12 November 2009

Does The Invisible Hand Have Arthritis?

Excerpt from The Butterfly Generation, 30 October 2009

'Listen to enough economists and you’ll eventually brush up against an odd-sounding concept that’s known in the industry as “The Invisible Hand.” As legend goes, the first guy to use the term was Adam Smith - the economist who was really a political philosopher - who mentions it in his 1776 book, The Wealth of Nations:

“[An individual is] led by an invisible hand to promote an end which was no part of his intention. Nor is it always the worse for the society that it was not part of it. By pursuing his own interest he frequently promotes that of the society more effectually than when he really intends to promote it.”

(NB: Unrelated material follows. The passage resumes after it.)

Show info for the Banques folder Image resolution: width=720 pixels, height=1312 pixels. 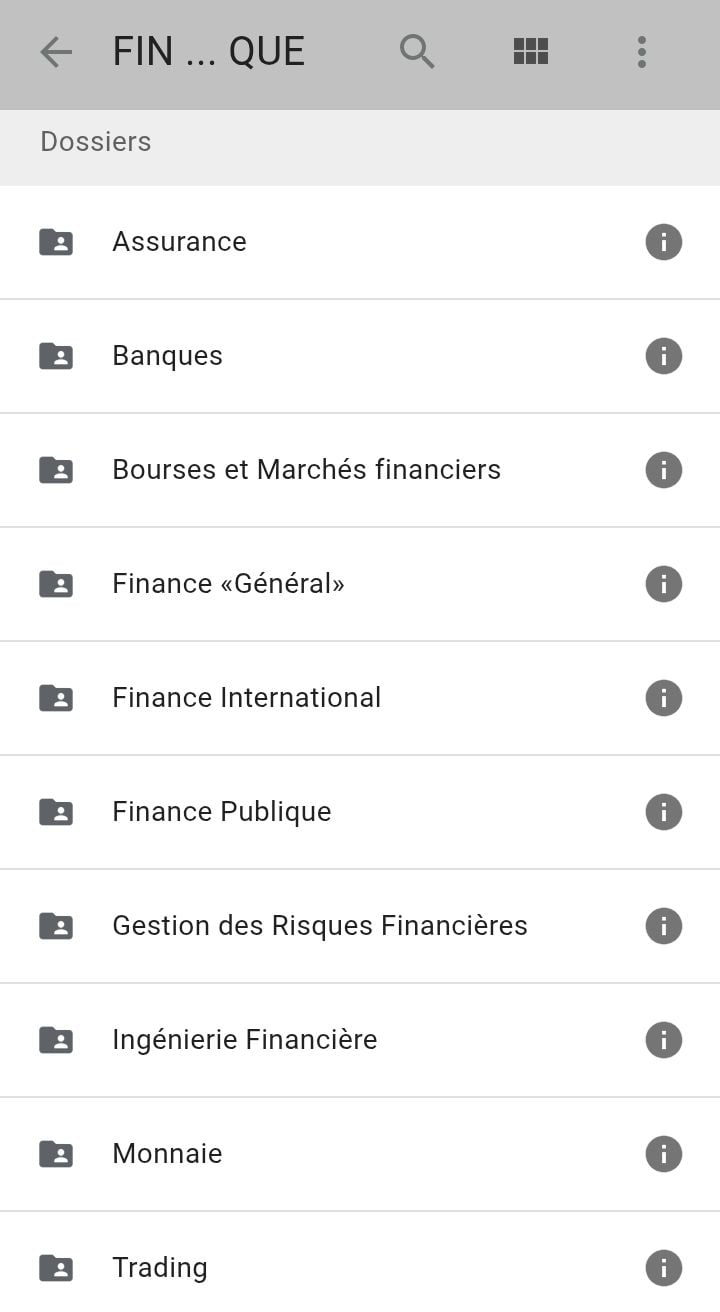tap(664, 356)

The Invisible Hand refers to market forces and the positive social outcomes that result — forces we all experience as we move through life. Our likelihood of consuming something is directed, in large part, by price: if the price is low we more readily consume, if it’s high, we’ll probably hold off. The same goes for the production of things: if we feel there’s enough personal gain to be made by baking and selling a loaf of bread, we’ll do it. If not, we probably won’t. These forces are a bit like the weather: if it’s hot out, we’re more likely to go to the beach. But if it’s cold, we’ll probably choose to stay indoors. The social outcomes piece lies in looking at the sum of all of these daily microdecisions and interactions: we might not have the time or knowledge to bake our own bread, so the baker provides bread in response to our willingness to pay for it. Socially, we’re all better off: we have bread, the baker makes a living.

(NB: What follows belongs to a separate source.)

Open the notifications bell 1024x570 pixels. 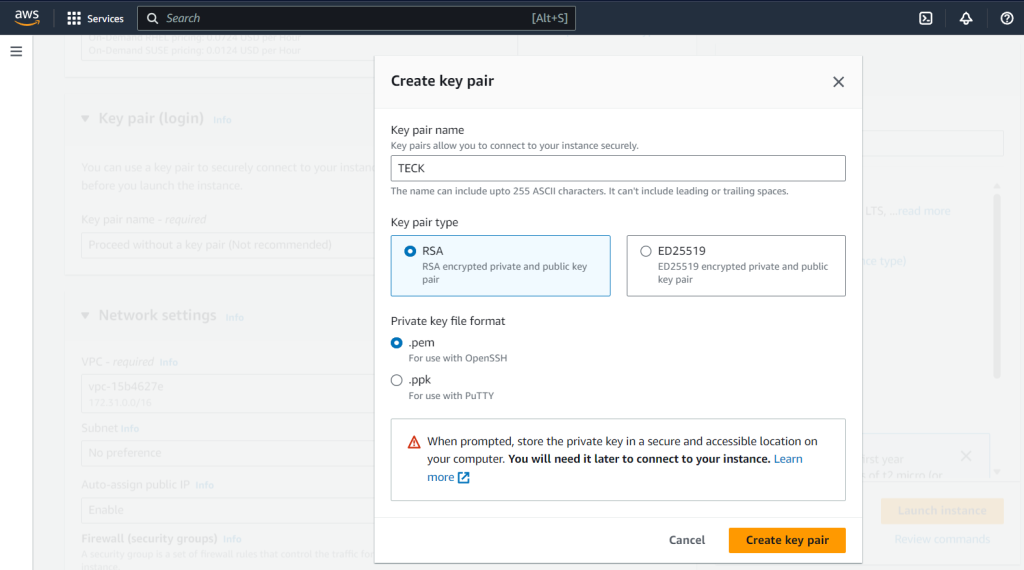966,18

That’s the The Invisible Hand in action — guiding each of us, via the “weather” of the market, to do things that wind up benefiting everyone. It’s the magic of markets: figuring out, by virtue of billions of individual decisions, the optimal allocation of scare resources.

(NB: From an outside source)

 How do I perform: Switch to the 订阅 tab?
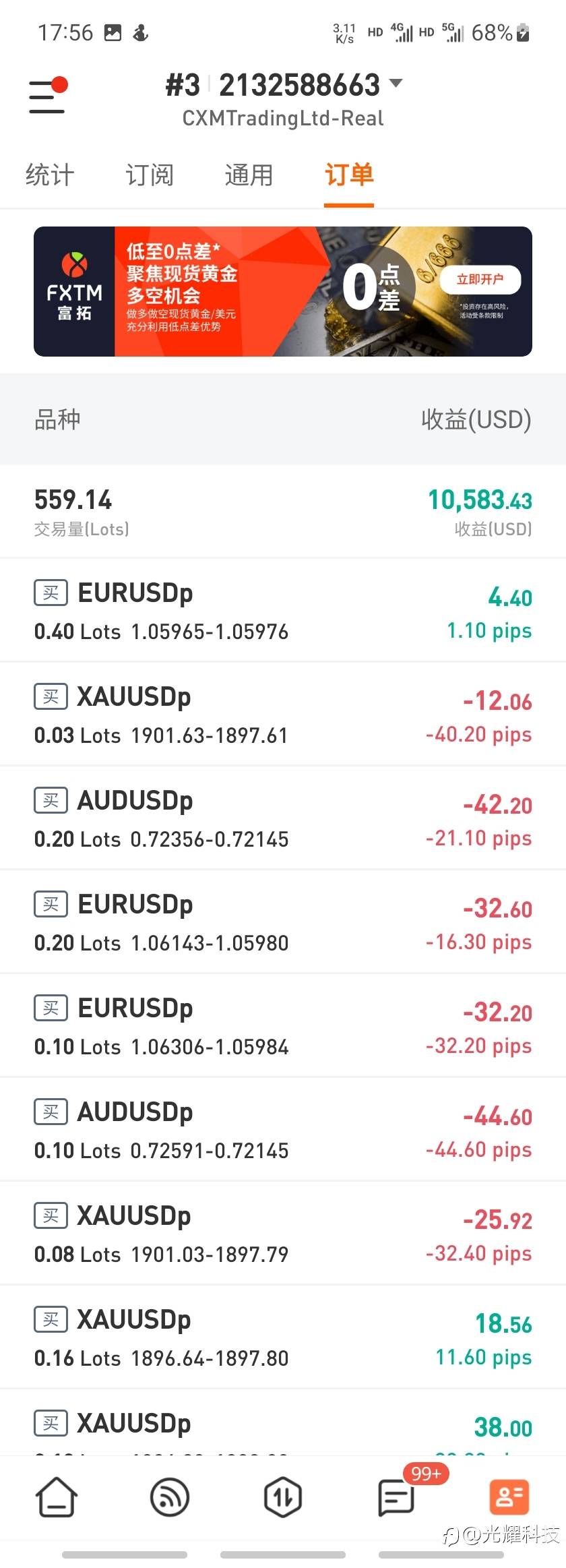[x=150, y=175]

But how much trust should we put in this Hand We Can’t See to guide us toward “positive social outcomes” when the following is happening:
  • a fast-breaking global economic recession
  • towering unemployment
  • a bubble & bust housing market
  • climate change
  • epic biodiversity loss
  • 15 of 24 major ecosystem services in decline, globally

Did I forget my x-ray glasses? What happened to the Invisible Hand? Is all this “optimal resource allocation” giving the Hand a bad case of arthritis?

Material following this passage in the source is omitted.